**Exercise prompt:**
Output only the lines below that start at the line containing "Entrepreneur Incubator (268, 2172)" and end at the line containing "vikas shah (54, 1075)", with both ends kept.

**Raw data:**
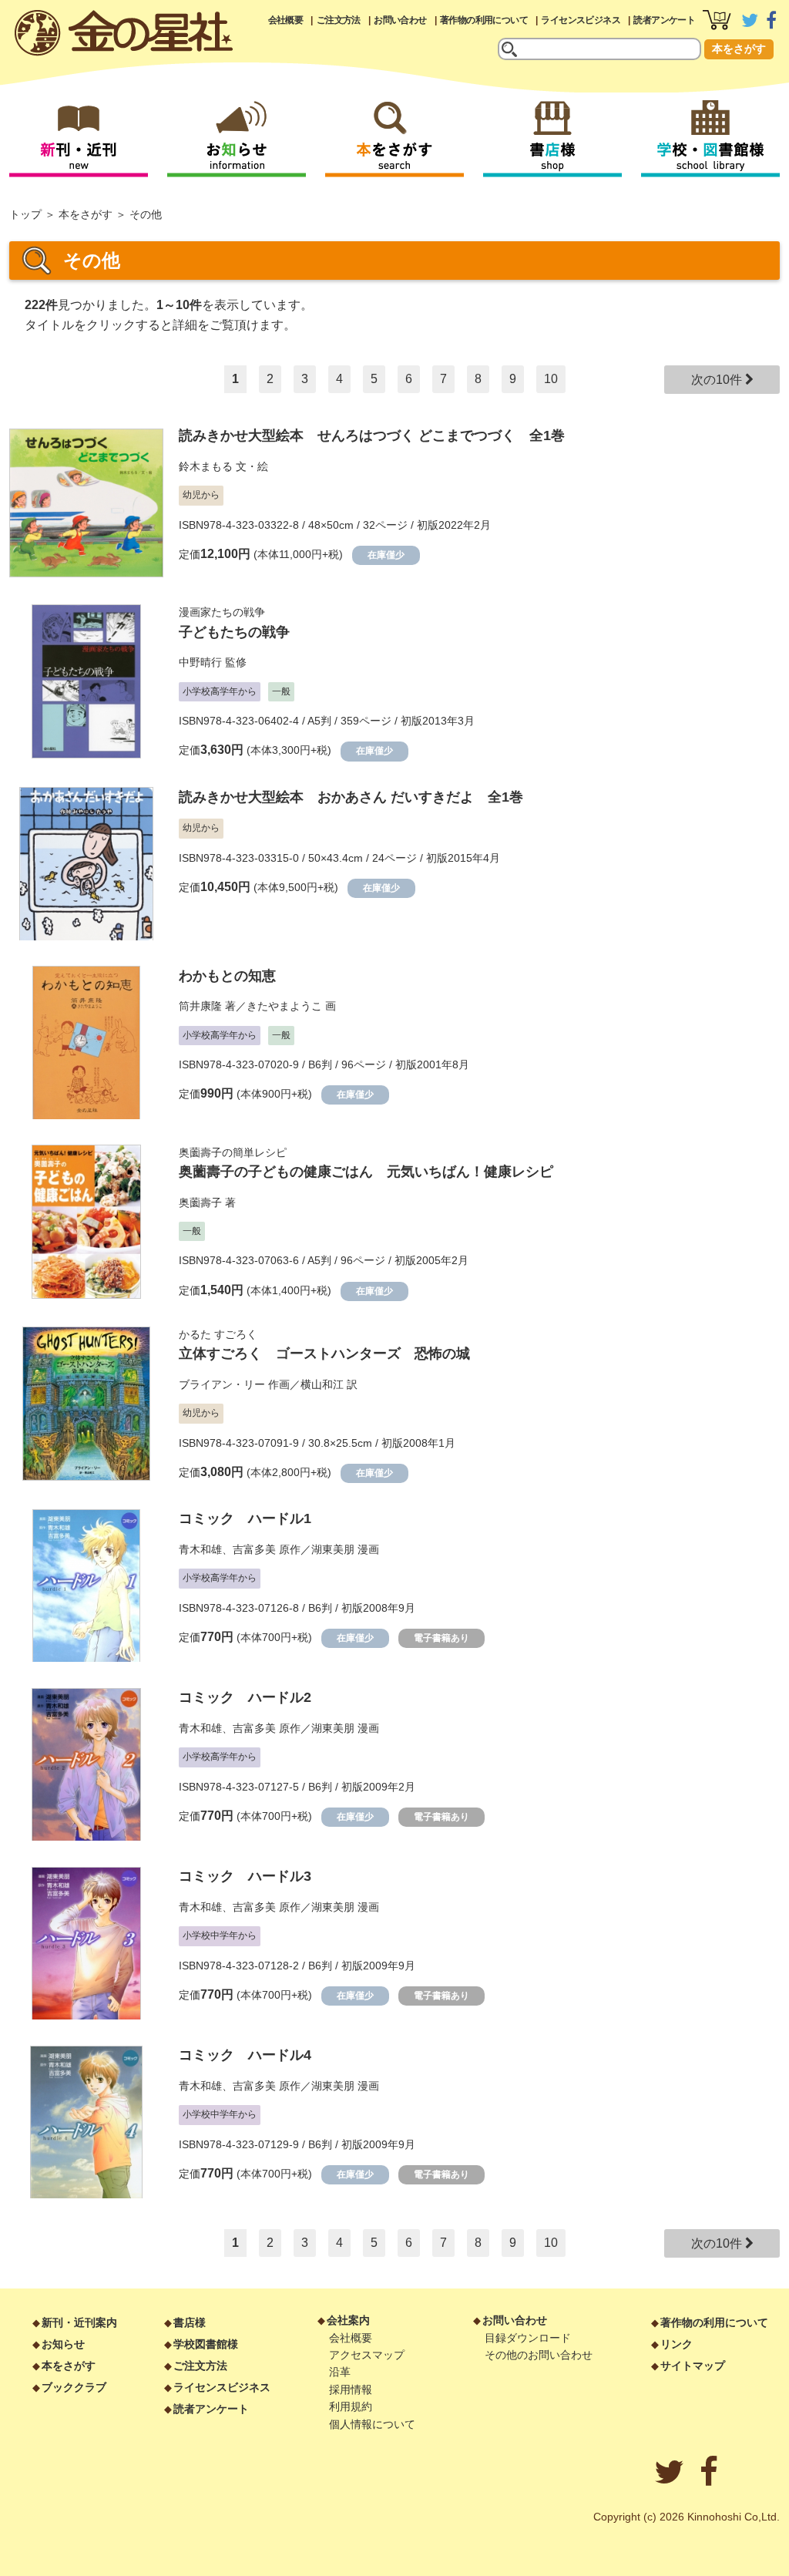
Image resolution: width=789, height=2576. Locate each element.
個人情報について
---
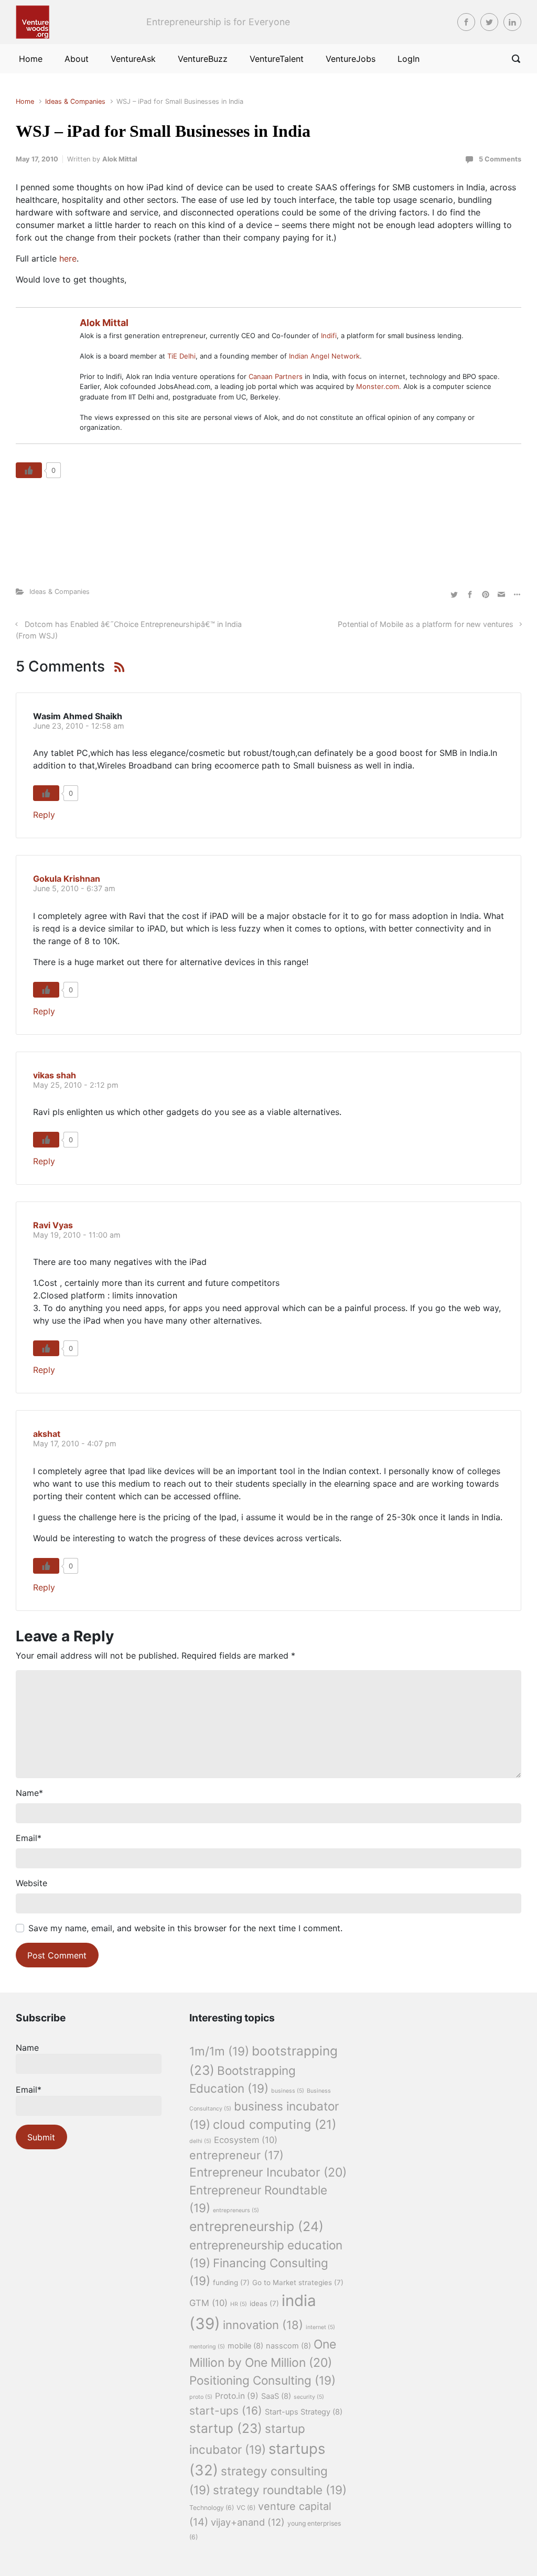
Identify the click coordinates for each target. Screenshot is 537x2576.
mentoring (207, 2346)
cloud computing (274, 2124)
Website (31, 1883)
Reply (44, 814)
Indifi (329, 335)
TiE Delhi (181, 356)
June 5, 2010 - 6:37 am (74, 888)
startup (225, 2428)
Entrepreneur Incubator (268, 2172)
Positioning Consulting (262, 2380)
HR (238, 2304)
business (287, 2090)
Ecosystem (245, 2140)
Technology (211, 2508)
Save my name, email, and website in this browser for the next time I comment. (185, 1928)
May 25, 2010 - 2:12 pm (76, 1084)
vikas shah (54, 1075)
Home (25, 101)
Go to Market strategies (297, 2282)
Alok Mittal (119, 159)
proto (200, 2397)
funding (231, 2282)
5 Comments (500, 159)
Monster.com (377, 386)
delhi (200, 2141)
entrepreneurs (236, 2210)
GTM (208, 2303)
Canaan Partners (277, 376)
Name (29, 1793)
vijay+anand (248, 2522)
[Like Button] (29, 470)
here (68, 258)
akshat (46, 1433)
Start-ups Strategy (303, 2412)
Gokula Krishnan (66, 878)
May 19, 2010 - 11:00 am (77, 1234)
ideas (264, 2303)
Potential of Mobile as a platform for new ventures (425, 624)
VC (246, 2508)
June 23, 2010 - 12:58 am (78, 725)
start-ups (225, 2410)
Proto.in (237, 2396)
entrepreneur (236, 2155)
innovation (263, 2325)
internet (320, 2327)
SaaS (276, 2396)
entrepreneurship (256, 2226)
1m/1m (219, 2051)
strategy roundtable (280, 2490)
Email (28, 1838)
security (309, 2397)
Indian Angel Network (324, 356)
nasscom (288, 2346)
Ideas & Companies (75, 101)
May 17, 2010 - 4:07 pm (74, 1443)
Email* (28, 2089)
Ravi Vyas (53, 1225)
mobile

**Response below:**
Entrepreneur Incubator (268, 2172)
Positioning Consulting (262, 2380)
HR (238, 2304)
business (287, 2090)
Ecosystem (245, 2140)
Technology (211, 2508)
Save my name, email, and website in this browser for the next time I comment. (185, 1928)
May 25, 2010 - 2:12 pm (76, 1084)
vikas shah (54, 1075)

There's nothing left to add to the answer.